Tout autour, des collines et un désert totalement désert. Malgré l’altitude d’environ 2 400 m, la chaleur surprend : autour de 30 °C. Pas d’eau, pas d’arbres, pas de plantes, aucun signe de vie. Des dizaines et des dizaines de kilomètres de néant. Le genre d’endroit où l’on mesure à quel point le monde est vaste et nous, minuscules.
Atacama — porte vers l’espace
Grande altitude, pollution lumineuse quasi nulle et humidité de l’air proche de zéro : voilà ce qui fait des environs du Cerro Paranal l’un des meilleurs endroits de la planète pour observer l’Univers. Ce n’est pas un hasard si l’Observatoire européen austral y exploite, au sommet, certains des télescopes les plus performants au monde. Le Cerro Paranal est connu au-delà du cercle scientifique : les scènes finales de Quantum of Solace y ont été tournées. Quand on regarde autour de soi, on comprend pourquoi. Le paysage est brut, extraterrestre, comme détaché du monde.
Au loin, de l’autre côté de la vallée, on distingue le chantier d’un autre télescope géant sur un sommet voisin, nettement plus élevé : le Cerro Armazones (3 046 m). Une preuve de plus que l’Atacama a encore un grand avenir en astronomie.
Le spectacle des étoiles commence
Après quelques heures à prendre le soleil, le coucher du soleil approche, lentement mais sûrement. On salue le jour et on se prépare pour le grand spectacle. À des centaines de kilomètres à la ronde, aucune source de lumière. Le ciel est d’une limpidité parfaite et on devine une nuit d’exception. Il faut vite se changer : nous sommes dans le désert et, après le coucher du soleil, la température chute à une vitesse vertigineuse.

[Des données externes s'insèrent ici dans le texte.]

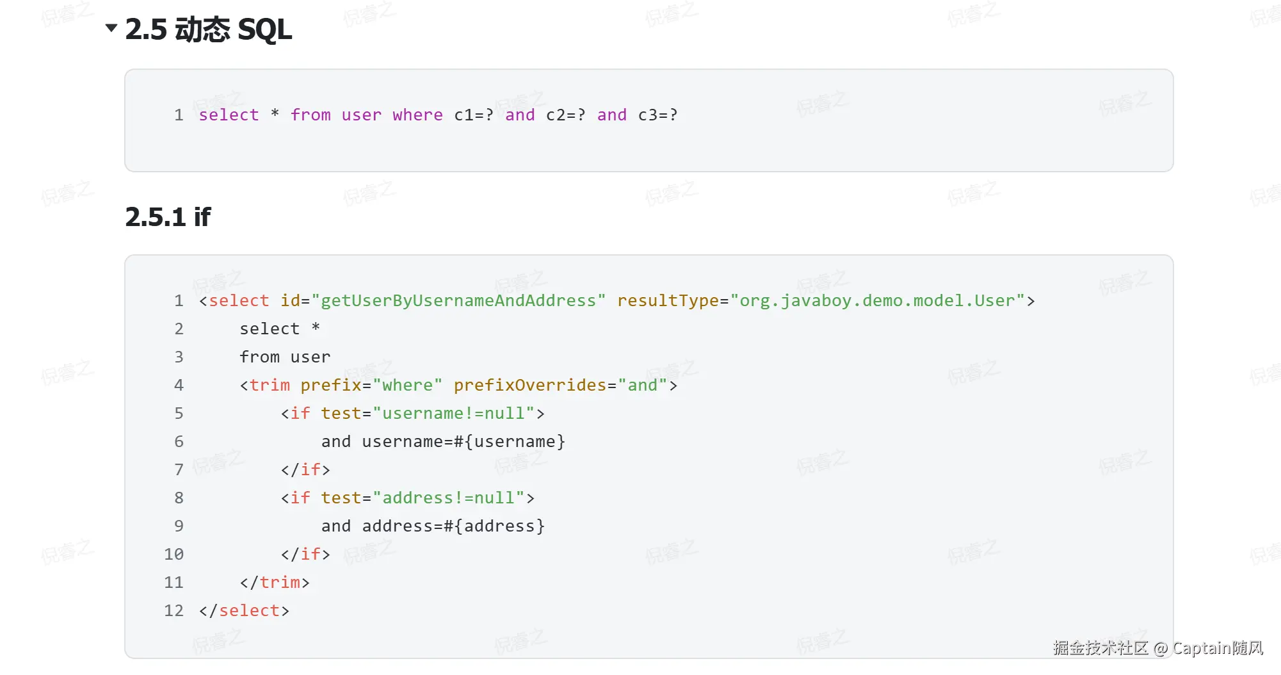Click closing trim tag on line 11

Les lueurs du soir déclinent dans des couleurs folles — de l’orange pâle au rose et au violet, jusqu’au bleu nuit. Tout commence discrètement. Quelques astres parmi les plus brillants percent d’abord : Jupiter, Mars, puis Vénus et Saturne. Les premières étoiles n’arrivent qu’ensuite.

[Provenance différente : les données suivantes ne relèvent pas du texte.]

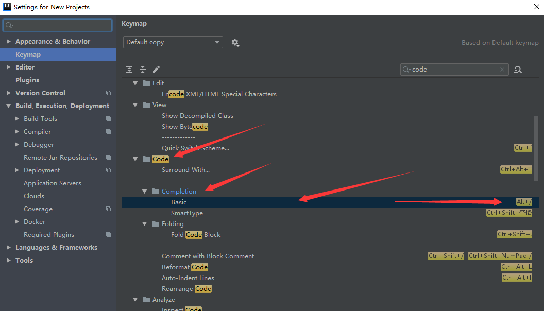Viewport: 544px width, 311px height.
Task: Open the keymap gear settings icon
Action: point(235,43)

Mais tout bascule très vite. Environ deux heures après le coucher, les étoiles deviennent innombrables. La Voie lactée se détache nettement, en bande lumineuse qui traverse le ciel. Au-dessus de nos têtes, ce n’est pas seulement un spectacle : c’est une plongée dans le ciel profond — à l’œil nu, on distingue même des galaxies lointaines. Quand on réalise que l’on observe des objets situés à des millions d’années-lumière, on comprend que ce n’est pas juste un beau ciel nocturne. C’est une véritable expérience cosmique.
Vers minuit, l’observatoire entre en action. Du sommet du Cerro Paranal, un puissant faisceau laser perce le ciel. Il sert à calibrer l’optique adaptative des télescopes, qui corrige les déformations dues à l’atmosphère terrestre. Voir ce processus en direct, dans l’obscurité totale du désert, est un moment fort, presque glaçant. Glaçant aussi parce qu’en quelques heures, la température est passée des valeurs idéales pour bronzer à tout près de zéro.

En time-lapse, la rotation de la Terre apparaît magnifiquement. Les étoiles tracent des arcs et la nuit trouve son propre rythme. Il ne reste qu’à dire le classique : Et pourtant elle tourne !
On pourrait rester des heures à contempler ce spectacle, mais le mercure qui descend nous pousse peu à peu à chercher la chaleur. On tente d’abord la benne du pick-up : sur le papier, c’est l’idée rêvée — dérouler les matelas, se glisser dans les duvets et regarder le ciel allongés jusqu’à s’endormir. Hélas, le froid traverse la tôle et gagne nos sacs de couchage. Au bout d’une heure, on se replie dans l’habitacle.
Faites un vœu
Quand le froid s’invite jusque dans la cabine, je prends trépied, appareil, lampe frontale — et surtout bonnet et gants — et je pars sur une petite butte à quelques centaines de mètres. De là, j’ai tout le sommet du Cerro Paranal sous les yeux. J’installe le trépied, allume l’appareil et programme un time-lapse pour les 20 prochaines minutes. J’espère en secret que toute cette agitation me réchauffera un peu.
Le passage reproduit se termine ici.